Desde la consulta del Absurdólogo de Guardia, hoy tenemos que hablar de entretenimiento. De contenido. De esas maravillosas innovaciones que nos ha traído el futuro digital para que nunca más volvamos a aburrirnos. Resulta que en Francia, un hombre de 46 años, un streamer conocido como Jean Pommanov, ha muerto. Y no, no ha sido por un accidente, ni por una enfermedad. Ha sido, presuntamente, por una sobredosis de realidad. La suya y la que le impusimos todos los demás.
Durante meses, este hombre fue el protagonista del nuevo espectáculo de moda: el circo romano en 4K. Otros streamers, más jóvenes, más guapos, más listos, lo convirtieron en su bufón particular. Lo vejaban, lo humillaban, lo sometían a pruebas denigrantes en directo, mientras miles de personas miraban desde el otro lado de la pantalla. Y no solo miraban. Participaban. Aplaudían. Donaban dinero para que el espectáculo continuara.
Bienvenidos al Coliseo del siglo XXI. Un Coliseo mucho más higiénico, eso sí. Ya no hay sangre ni arena, solo píxeles y fibra óptica. Pero la mecánica es la misma. El pulgar del César que decidía la vida o la muerte del gladiador es ahora un botón de «like», un emoticono de una carita sonriente o una donación de cinco euros con el mensaje: «¡Qué grande eres, sigue así!».
Hemos creado un ecosistema perfecto para la crueldad. Un sistema donde la humillación de una persona se ha convertido en un producto de consumo. Es «contenido». Se empaqueta, se monetiza y se distribuye. Y lo más maravilloso de todo es que ni siquiera tenemos que sentirnos culpables. No somos nosotros los que estamos en la arena. Nosotros solo somos espectadores. Estamos en nuestra casa, en pijama, comiéndonos una pizza mientras vemos cómo despojan a un ser humano de su dignidad en tiempo real. Es el «pan y circo» de siempre, pero ahora el pan te lo trae un repartidor y el circo te llega directamente al móvil.

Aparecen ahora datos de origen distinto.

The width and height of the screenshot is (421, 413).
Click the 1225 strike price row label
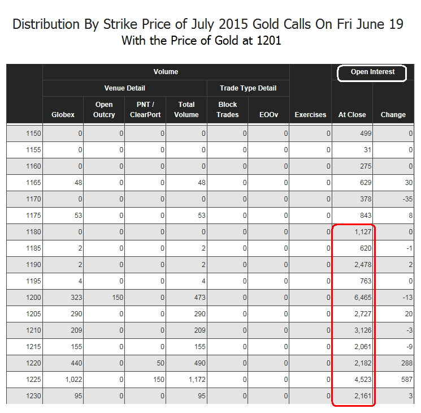(33, 379)
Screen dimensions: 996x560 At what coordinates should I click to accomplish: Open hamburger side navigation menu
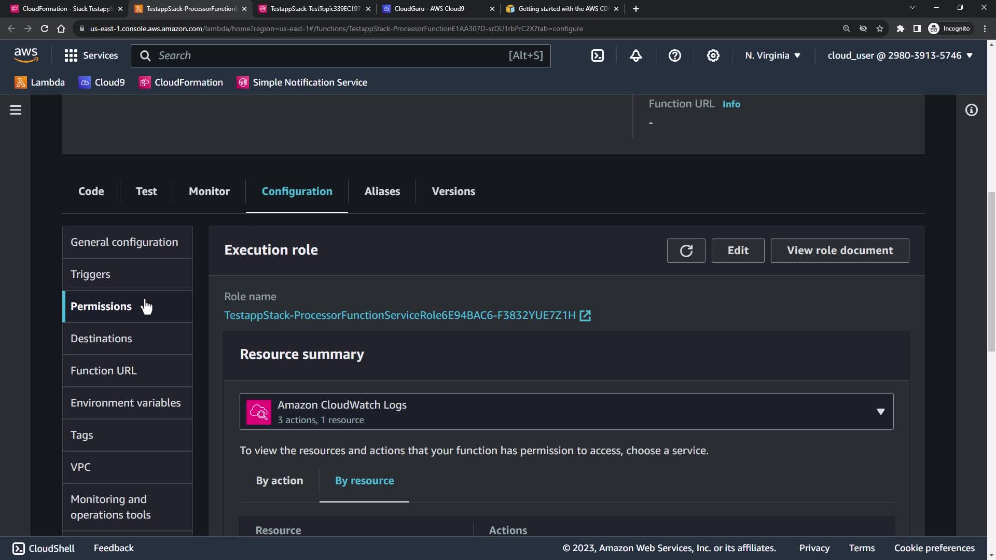pyautogui.click(x=16, y=110)
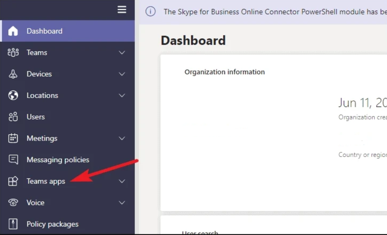This screenshot has height=235, width=387.
Task: Expand the Devices section chevron
Action: (x=122, y=74)
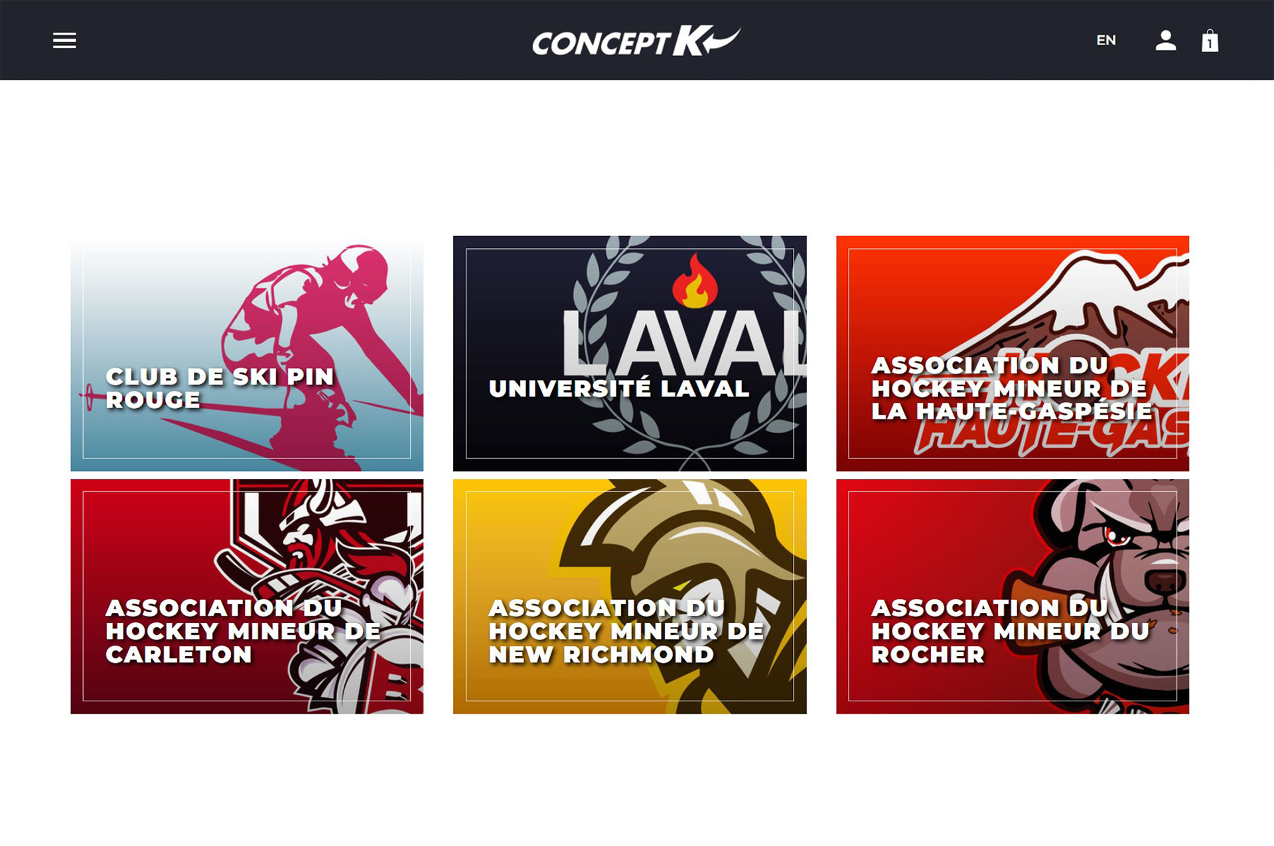This screenshot has width=1274, height=846.
Task: Open the Hockey Mineur Haute-Gaspésie tile
Action: coord(1013,353)
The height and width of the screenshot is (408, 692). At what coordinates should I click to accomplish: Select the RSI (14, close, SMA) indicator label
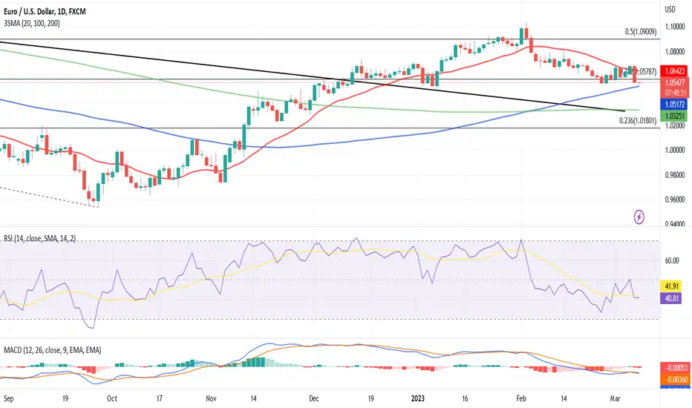pos(39,238)
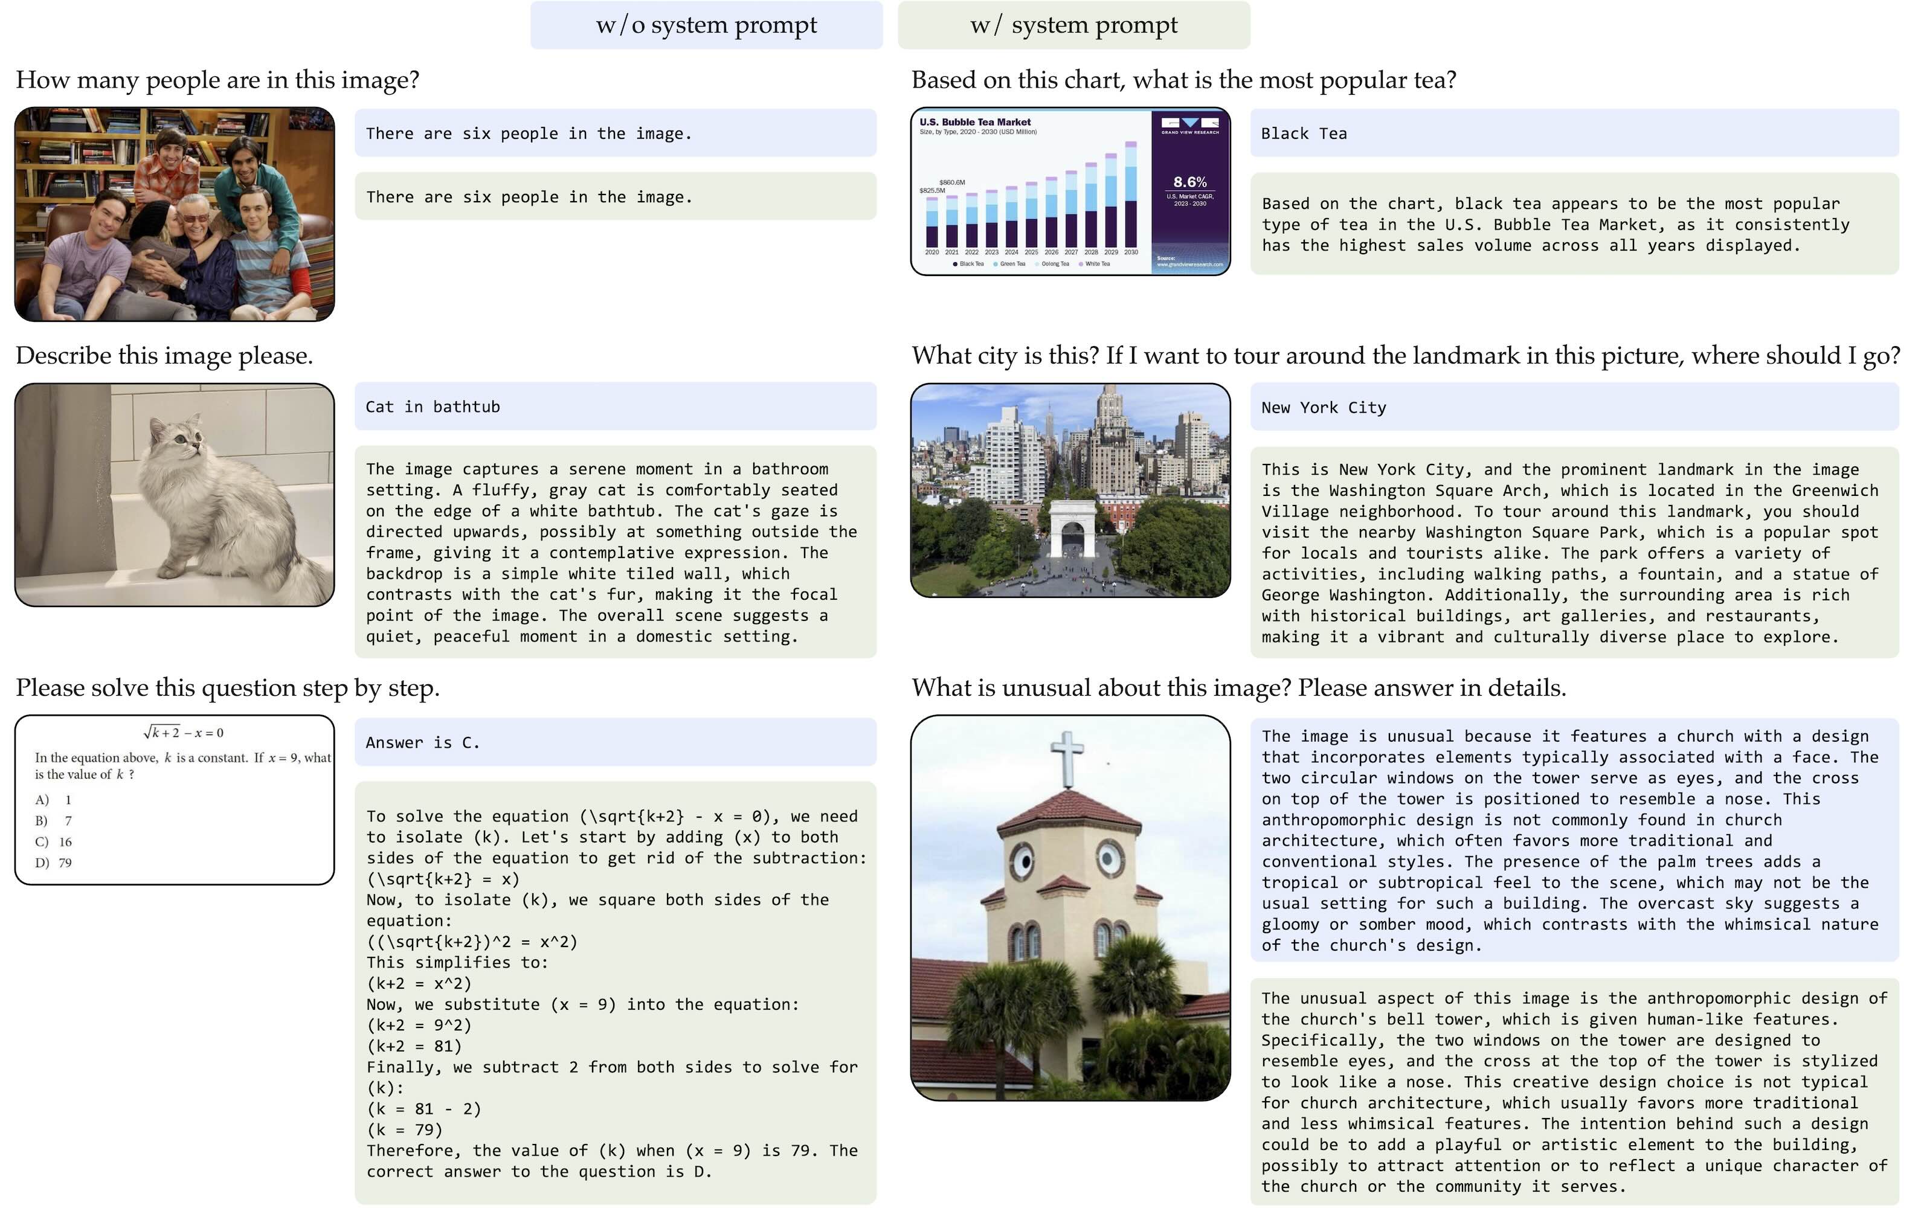
Task: Select answer option D) 79
Action: [56, 863]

Y uno, en su infinita ingenuidad, se pregunta: ¿quién es el verdadero monstruo en esta historia? ¿Los streamers que, a cambio de fama y dinero, actúan como torturadores digitales? ¿El propio Jean Pommanov, que por desesperación, por soledad o por la razón que fuera, aceptó ese papel de punching ball humano? ¿Las plataformas, como Twitch o YouTube, que miran para otro lado mientras se llenan los bolsillos con el tráfico que genera la miseria ajena, amparándose en unos «términos de servicio» que tienen menos valor que un billete de tres euros?
¿O somos nosotros?
Nosotros, la audiencia. El gran público anónimo. Los miles que con un simple clic, con una simple visualización, validamos el espectáculo. Los que convertimos la crueldad en un producto de éxito. Porque si nadie mirara, el circo cerraría. Si la humillación no diera engagement, buscarían otro tipo de contenido. Pero da. Vaya si da.
La fiscalía de Niza ahora investiga la muerte. Buscarán culpables. Señalarán a los streamers que lo acosaron. Y harán bien. Pero es una solución demasiado fácil. Es como culpar solo a los leones de lo que pasaba en el Coliseo. Es ignorar al emperador, a los patricios y a la plebe que jaleaba desde las gradas.
La muerte de este hombre no es un suceso aislado. Es un síntoma. Es el resultado final de una cultura que ha confundido la fama con la notoriedad, el humor con la humillación y la libertad de expresión con el derecho a ser un miserable. Hemos creado un mundo donde la vida de una persona puede convertirse en un meme, su sufrimiento en un clip viral y su muerte, simplemente, en la noticia de la que hablaremos durante un par de días, antes de pasar al siguiente vídeo de gatitos.
Y eso, amigos, no es que sea absurdo. Es que es terrorífico.